> **Action item**: Find every line in the records below that holds the word "Does", and copy it out.

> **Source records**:
---

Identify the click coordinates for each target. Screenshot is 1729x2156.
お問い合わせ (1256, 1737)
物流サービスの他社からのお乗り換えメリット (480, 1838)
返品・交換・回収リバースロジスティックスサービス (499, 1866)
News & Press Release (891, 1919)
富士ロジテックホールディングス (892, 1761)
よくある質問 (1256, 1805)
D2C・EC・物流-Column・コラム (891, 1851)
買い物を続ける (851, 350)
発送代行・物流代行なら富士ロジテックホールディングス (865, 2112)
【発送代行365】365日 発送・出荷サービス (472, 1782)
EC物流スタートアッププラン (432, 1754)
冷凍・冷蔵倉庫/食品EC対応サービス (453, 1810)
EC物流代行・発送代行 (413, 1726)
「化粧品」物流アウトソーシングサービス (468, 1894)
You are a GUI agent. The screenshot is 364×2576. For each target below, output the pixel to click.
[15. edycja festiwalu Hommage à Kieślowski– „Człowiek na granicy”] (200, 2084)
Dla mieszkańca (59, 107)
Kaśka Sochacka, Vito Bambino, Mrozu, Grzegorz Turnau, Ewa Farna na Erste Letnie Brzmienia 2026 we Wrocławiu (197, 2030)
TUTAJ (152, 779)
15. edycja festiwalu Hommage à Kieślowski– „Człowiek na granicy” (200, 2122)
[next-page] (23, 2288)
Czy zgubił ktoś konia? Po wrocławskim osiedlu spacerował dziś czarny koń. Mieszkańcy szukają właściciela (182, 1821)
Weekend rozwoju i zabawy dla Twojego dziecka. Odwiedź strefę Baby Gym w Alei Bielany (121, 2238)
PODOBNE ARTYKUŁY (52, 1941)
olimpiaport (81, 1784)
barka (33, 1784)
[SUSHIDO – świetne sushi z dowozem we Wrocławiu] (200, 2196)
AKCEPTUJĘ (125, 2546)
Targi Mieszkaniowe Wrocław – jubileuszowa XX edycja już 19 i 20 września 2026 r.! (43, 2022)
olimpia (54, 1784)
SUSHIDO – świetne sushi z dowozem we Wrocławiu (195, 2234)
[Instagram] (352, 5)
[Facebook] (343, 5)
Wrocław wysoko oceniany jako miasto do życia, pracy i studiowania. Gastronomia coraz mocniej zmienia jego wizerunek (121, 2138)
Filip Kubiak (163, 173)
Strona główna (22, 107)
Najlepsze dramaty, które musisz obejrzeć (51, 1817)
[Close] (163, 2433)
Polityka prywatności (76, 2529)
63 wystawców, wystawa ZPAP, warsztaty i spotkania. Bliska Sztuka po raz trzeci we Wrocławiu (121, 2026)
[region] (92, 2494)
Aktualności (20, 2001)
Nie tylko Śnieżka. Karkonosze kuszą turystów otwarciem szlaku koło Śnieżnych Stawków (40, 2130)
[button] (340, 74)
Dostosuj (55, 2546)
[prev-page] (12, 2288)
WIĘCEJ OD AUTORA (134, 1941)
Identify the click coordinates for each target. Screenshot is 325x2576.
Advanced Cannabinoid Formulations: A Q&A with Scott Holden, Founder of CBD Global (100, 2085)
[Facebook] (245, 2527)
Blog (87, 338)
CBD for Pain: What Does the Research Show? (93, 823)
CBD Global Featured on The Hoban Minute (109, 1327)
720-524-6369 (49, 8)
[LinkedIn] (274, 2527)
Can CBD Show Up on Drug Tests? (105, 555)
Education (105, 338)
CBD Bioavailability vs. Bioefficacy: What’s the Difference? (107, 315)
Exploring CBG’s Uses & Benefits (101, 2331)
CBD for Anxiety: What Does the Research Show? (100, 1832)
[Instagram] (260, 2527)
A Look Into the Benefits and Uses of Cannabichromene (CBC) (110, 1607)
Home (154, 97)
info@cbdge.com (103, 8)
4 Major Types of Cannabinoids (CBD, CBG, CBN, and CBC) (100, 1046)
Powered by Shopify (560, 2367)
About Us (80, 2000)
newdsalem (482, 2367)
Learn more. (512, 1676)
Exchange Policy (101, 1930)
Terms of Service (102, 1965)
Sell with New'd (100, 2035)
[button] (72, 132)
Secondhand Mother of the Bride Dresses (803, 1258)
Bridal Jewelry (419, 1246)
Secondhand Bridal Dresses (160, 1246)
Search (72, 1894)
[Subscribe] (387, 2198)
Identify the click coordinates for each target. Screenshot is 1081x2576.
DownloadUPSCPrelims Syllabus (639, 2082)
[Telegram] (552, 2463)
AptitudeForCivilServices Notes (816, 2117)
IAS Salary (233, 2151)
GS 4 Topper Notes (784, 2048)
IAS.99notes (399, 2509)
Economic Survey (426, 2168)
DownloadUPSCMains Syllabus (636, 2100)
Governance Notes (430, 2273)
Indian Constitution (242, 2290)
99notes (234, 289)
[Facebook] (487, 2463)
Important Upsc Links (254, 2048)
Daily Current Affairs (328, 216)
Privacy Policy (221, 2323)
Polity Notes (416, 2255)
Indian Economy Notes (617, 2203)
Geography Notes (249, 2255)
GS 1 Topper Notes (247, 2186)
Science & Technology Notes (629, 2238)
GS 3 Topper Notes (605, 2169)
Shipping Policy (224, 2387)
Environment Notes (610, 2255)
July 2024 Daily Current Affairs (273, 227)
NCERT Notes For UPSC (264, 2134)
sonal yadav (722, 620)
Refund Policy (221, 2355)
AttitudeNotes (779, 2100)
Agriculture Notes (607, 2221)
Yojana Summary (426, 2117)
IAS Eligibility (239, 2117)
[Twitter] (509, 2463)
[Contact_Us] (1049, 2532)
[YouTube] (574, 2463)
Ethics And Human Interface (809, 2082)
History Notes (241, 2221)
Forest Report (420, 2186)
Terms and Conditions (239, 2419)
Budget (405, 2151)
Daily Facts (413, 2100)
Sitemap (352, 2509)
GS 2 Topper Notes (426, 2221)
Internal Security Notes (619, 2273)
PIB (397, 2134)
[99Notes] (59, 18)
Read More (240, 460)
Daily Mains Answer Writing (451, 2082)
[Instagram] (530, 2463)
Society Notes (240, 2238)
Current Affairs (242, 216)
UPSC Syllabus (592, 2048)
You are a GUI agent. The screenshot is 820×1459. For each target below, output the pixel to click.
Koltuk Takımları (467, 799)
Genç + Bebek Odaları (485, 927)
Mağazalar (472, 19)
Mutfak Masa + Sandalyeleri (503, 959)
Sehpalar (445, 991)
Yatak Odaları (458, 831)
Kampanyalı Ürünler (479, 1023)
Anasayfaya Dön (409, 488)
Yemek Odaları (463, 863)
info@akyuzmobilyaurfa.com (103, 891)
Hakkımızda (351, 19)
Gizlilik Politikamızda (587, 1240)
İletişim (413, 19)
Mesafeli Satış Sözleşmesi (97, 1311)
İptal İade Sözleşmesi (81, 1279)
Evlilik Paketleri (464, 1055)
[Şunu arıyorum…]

---

> **Problem solution**:
CBD for Pain: What Does the Research Show? (93, 823)
CBD for Anxiety: What Does the Research Show? (100, 1832)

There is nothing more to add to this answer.